As security budgets continue to swell in the wake of this year’s horrific school shootings, members of the security industry are pushing for the creation of better support structures for school officials making spending decisions.
One of the organizations leading that charge is the Secure Schools Alliance (SSA), a non-profit calling for a national conversation between education officials, industry leaders and government agencies to provide schools with more guidance and resources at the state level.
“We believe every state should have a School Safety Center,” says Robert Boyd, the executive director of SSA. “We think these standards should be set at the state level because the issues and types of facilities that you’re dealing with in New York are different from Florida and California, and thus the solutions need to be different.”
Boyd says states like Indiana, Texas and Maryland are models for what his group would like to see in states across the country.
For instance, Maryland’s Center for School Safety works with local school systems, law enforcement agencies, community organizations and other groups to coordinate school safety efforts in the state by:
- Providing information on safety best practices, programs and available resources for schools
- Providing technical assistance and training
- Collecting, analyzing and integrating statewide data
- Promoting interagency efforts to ensure safe schools
Having such an accessible hub to promote collaboration gives schools a clear path to making informed, effective security decisions— a particularly useful resource in times like this, when emotions are high and everyone’s looking for answers.
“There’s a rush right now to throw money at the problem,” Boyd says. “On the one hand, it’s great to allocate these resources, but then everybody needs to call a timeout.”
As Security Technologies Advance, Best Practices Remain Essential
There have never been more flashy new security systems for school districts to invest in, but before officials dig into the dizzying features included in each solution, they should conduct a thorough, objective risk assessment.
These assessments are a great way to identify vulnerabilities and prioritize areas for improvement.
“Don’t rush and do what the local salespeople are telling you to do,” Boyd cautions. “School officials are getting bum rushed. Every school needs a safety plan, but they need to step back and think about things just like they would a curriculum plan.”
School officials don’t need to invest in pricey assessments from private organizations either. Instead, Boyd says officials should talk to local law enforcement agencies and consider some of the free tools available online.
For instance, in conjunction with the Police Foundation and school safety expert Dr. Erroll Southers, SSA published a list of free facility security assessment resources at the federal and state levels.
“Every school needs to be evaluated on a case-by-case basis,” Boyd says. “Schools in the same district may need totally different things, and that’s due to things like school design and culture.”
The Secure School Alliance’s legislation tracker lets users select the state they want to learn more about.
From there, Boyd says officials could check out the free Security Plan Checklist offered by the Partner Alliance for Safer Schools, a partner organization of SSA that’s updating its school security guidelines.
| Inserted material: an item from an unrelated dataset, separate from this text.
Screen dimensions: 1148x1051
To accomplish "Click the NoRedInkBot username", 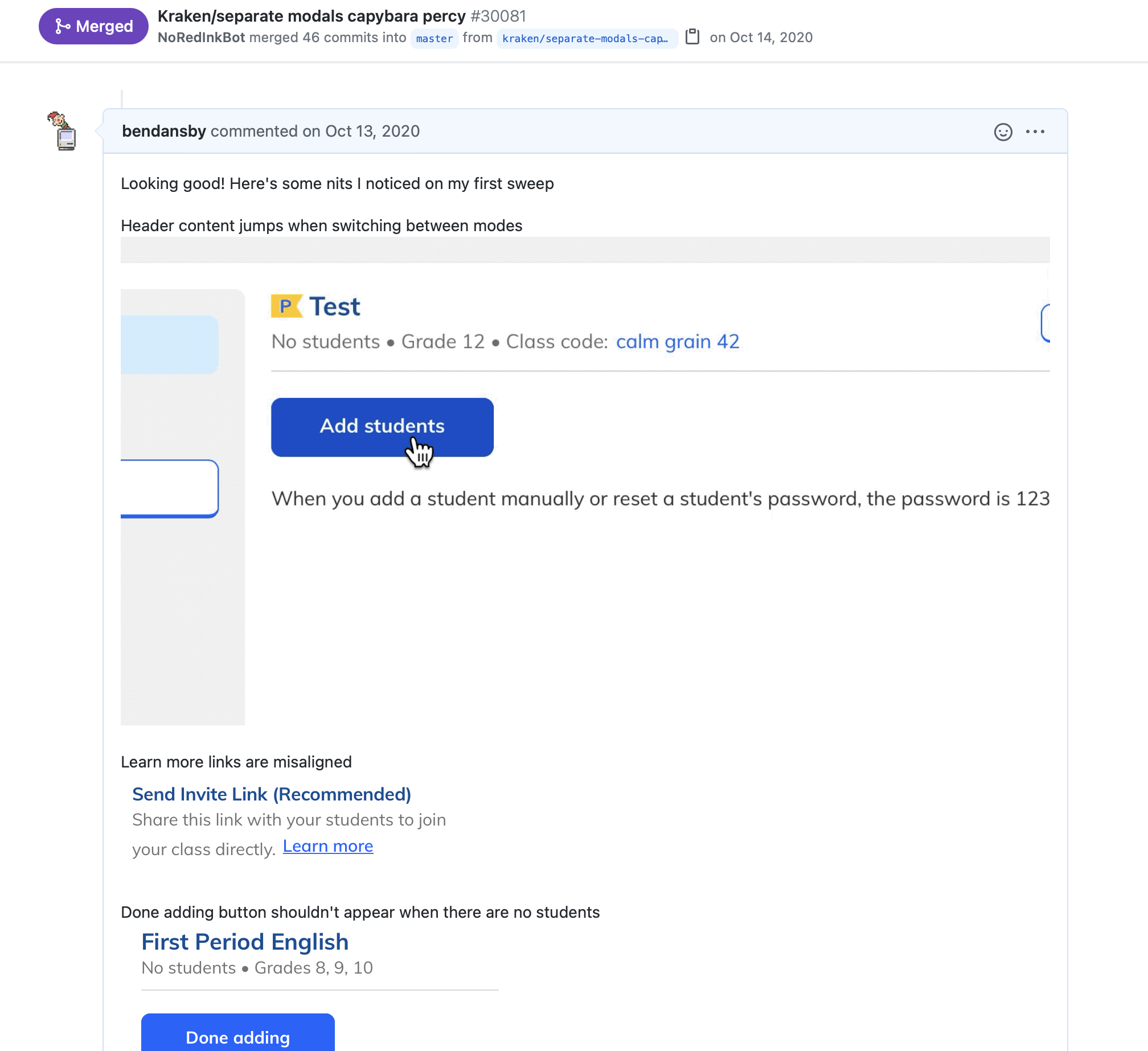I will (201, 38).
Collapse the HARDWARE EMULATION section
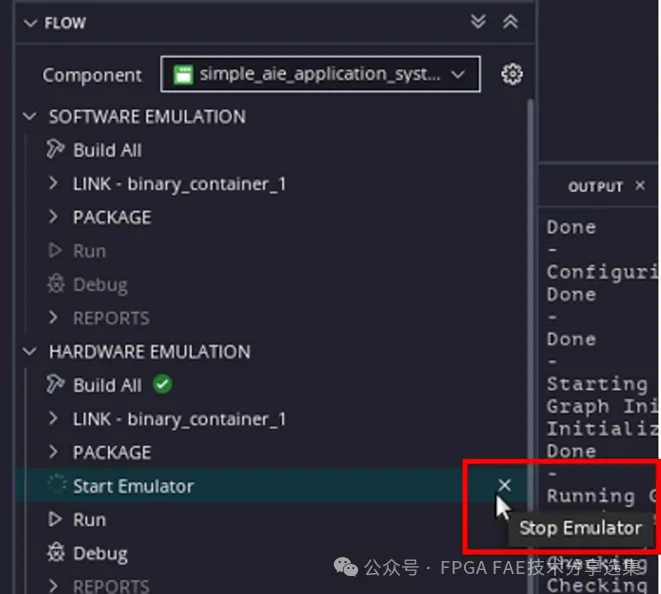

SSA is also putting together a list of funding sources available to school districts in addition to partnering with the Police Foundation to conduct research on which states have school security standards already in place. As you may have noticed, things are changing quickly right now on that front, so SSA is actively tracking approximately 150 bills on school security across the country.
“The goal is to show that there is no need to reinvent the wheel,” Boyd says. “We’re saying to states, ‘You don’t need a task force that takes all new testimony and takes forever. What you really need is a task force that goes through what we’re providing on what each of the states has done, and then figure out what you want for your state.’”
SSA is waiting until many legislative sessions end in June before releasing the bulk of its findings. Fortunately, that timeline perfectly coincides with a major opportunity to get in front of lawmakers…
The GovSummit and Future Plans
SSA and the Police Foundation will release their preliminary research findings at the Security Industry Association’s annual Government Summit being held in Washington, D.C. at the end of June.
The summit brings hundreds of public and private sector security professionals to the nation’s capital to discuss the government’s role in the face of an evolving— and increasingly technological— security landscape.
So far, the Police Foundation has identified 15 states that have school security standards or may have them soon. The Police Foundation will finish its research over the summer.
SSA, meanwhile, plans to broaden its focus to include the federal government.
Although Boyd doesn’t want overly-broad, unfunded school security mandates, he does think the federal government should play a more prominent role in school safety issues.
“There’s no place for states to look right now,” Boyd says. “We think there needs to be a Center of Excellence centered on school safety and security. The Department of Homeland Security did this for terrorism.”
Boyd envisions a collaborative office based on input from security, education, government and academic officials. He points to initiatives like the Department of Justice’s Bureau of Justice Statistics and the Community Oriented Policing Services (COPS) program as examples.
For SSA, all these efforts are just the latest in what’s been a whirlwind year for the school security industry. SSA has worked with lawmakers on the state level crafting bills and, most notably, helped Senator Orrin Hatch (R-Utah) write the Students, Teachers, and Officers Preventing (STOP) School Violence Act of 2018.
The sweeping national law is just one of many changes coming to an industry that’s never moved faster.
For now, though, Boyd’s advice to school officials with money to spend is simple.
“Breathe,” he says. “Talk to local law enforcement. Talk to state agencies responsible for critical infrastructure protection. Do your homework before you do anything.”